During an hourlong interview, Mr. Hutchinson also answered critics inside DEA who said he encouraged "rampant" racial discrimination at the agency, attributing the charges to "disgruntled employees."
"I had overwhelming support for every step I took at DEA, and I am pleased with the progress I made on several initiatives," he said. "But when you make tough decisions, there's always those who disagree. That's the price you pay for strong leadership."
Mr. Hutchinson's denial came in response to a resolution by the Hispanic American Police Command Officers Association, forwarded to President Bush and Attorney General John Ashcroft, accusing him of "perpetuating an atmosphere of distrust, reprisal and retaliation" against minority employees.
The 1,100-member association said Mr. Hutchinson maintained "an insidious good old boy network" at DEA, ignored the advice of minority executives, and reassigned, demoted and retaliated against senior Hispanic managers.
The resolution, a copy of which was obtained last week by The Washington Times, called for Mr. Ashcroft to appoint an oversight committee to "ensure that minority concerns at DEA are properly and expeditiously addressed and resolved."
It also asked Mr. Ashcroft to "exercise appropriate and firm oversight" to guarantee equal employment opportunities and treatment of Hispanics within DEA, although the attorney general has not responded.
More than a dozen high-ranking DEA executives and rank-and-file agents said Mr. Hutchinson's failure to address racial discrimination at the agency would hamper his efforts at Homeland Security.

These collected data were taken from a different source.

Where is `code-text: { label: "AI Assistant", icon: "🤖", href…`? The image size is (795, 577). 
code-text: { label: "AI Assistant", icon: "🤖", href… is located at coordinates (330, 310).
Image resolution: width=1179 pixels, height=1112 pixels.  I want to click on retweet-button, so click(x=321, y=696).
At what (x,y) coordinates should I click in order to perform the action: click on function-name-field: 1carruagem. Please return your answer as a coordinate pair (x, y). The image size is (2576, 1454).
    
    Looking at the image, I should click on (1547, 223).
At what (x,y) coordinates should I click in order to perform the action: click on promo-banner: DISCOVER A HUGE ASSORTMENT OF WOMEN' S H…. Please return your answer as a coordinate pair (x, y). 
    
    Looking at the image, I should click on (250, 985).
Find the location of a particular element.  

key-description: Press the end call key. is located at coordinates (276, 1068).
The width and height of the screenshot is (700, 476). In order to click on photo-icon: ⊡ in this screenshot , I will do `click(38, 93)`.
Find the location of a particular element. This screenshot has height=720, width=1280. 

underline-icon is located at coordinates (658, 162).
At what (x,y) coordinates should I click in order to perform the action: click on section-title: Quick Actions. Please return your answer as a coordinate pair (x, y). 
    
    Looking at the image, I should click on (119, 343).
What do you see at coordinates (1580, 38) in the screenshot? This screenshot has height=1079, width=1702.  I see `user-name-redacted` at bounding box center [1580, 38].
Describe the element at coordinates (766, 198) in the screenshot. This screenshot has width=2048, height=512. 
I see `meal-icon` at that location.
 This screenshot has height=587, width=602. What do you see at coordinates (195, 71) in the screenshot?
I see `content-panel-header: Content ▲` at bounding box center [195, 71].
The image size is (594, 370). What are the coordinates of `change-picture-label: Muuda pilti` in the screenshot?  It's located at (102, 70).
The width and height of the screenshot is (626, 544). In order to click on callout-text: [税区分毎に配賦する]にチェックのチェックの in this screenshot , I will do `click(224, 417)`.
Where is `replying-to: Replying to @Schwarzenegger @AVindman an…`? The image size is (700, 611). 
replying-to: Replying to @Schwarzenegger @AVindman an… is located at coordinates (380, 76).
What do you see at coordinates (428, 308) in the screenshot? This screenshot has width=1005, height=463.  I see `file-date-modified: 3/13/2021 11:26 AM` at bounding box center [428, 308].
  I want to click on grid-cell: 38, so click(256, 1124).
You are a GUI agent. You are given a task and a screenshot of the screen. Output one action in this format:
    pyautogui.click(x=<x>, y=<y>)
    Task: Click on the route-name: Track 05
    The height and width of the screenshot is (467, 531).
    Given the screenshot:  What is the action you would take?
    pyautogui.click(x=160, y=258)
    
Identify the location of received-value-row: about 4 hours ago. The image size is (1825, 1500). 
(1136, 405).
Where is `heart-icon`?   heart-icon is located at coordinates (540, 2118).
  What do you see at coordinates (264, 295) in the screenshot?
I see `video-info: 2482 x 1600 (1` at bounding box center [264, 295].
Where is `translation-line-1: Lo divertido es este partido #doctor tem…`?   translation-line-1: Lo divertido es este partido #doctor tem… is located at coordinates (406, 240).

They said a significant number of minority law-enforcement executives and street agents are assigned to border security, including Customs where Hispanic agents have filed a class-action lawsuit charging racial discrimination and the Border Patrol, where about 35 percent of the work force is Hispanic.
"How he deals with the minority officers under his command will be critical to the success of Homeland Security," said one veteran DEA agent, who asked not to be identified. "The racial discrimination he created and allowed at DEA will do nothing but guarantee the new department's failure, if allowed to continue."